The remnant energy is distributed to the pair according to the Boldyshev formula [VFBP94] (\(x\) is the fraction of the positron energy):

\[2\pi \frac{d^2\sigma}{dx d\phi}= 2 \alpha r_0^2 \left\lbrace \left[ 1-2x\left( 1-x\right) \right] J_1(p_0) + 2x\left(1-x \right)\left[ 1 - P \cos(\phi)\right] J_2(p_0)\right\rbrace\]

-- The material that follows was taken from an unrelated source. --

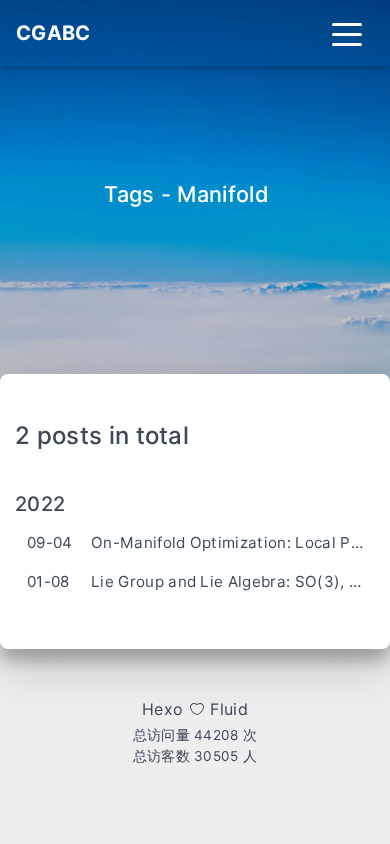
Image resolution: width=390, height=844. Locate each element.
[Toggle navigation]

\[J_1(p_0)= 2 \left( t\frac{\cosh(t)}{\sinh(t)}-ln(2 \sinh(t))\right)\]

\[J_2(p_0)= -\frac{2}{3} \ln (2 \sinh(t)) + t \frac{\cosh(t)}{\sinh(t)} + \frac{\sinh(t) - t \cosh^3(t)}{3 \sinh^3(t)} , \hspace{1cm} \sinh(2t) = p_0\]

This distribution can by written like a PDF for \(x\):

\[P(x)=N\left( 1-Jx(1-x)\right)\]

where \(N\) is a normalization constant and \(J=(J_1 - J_2)/J_1\). Solving for \(x\) (\(\xi\) is a random number):

\[x = \frac{c_1^{1/3}}{2 J}+\frac{J - 4}{2 c_1^{1/3}} + \frac{1}{2}\]

\[\begin{split}\begin{array}{llll} c_1 &=& \left( -6 + 12 r_n + J + 2 a\right) J^2 \\ a &=& \left( \frac{16 -3 J - 36 r_n + 36 J r_n^2 + 6 r_n J^2}{J}\right) \\ r_n &=& \xi\left(1 - \frac{J}{6}\right) \end{array}\end{split}\]

Bibliography

DI09(1,2): G.O. Depaola and M.L. Iparraguirre. Nucl. Instr. Meth. A, 611():84, 2009.
MLI11: G.O. Depaola M.L. Iparraguirre. The European Physical Journal C, 71():1778, 2011.
VFBP94(1,2,3): N.P. Merenkov V.F. Boldyshev, E.A. Vinokurov and Yu.P. Peresunko. Phys. Part. Nucl., 25():292, 1994.
VK72(1,2): E.A. Vinokurov and E.A. Kuraev. Zh. Eksp. Teor. Fiz., 63():1142, 1972. in Russian.
VK73(1,2): E.A. Vinokurov and E.A. Kuraev. Sov. Phys. JETP, 36:602, 1973. in Russian.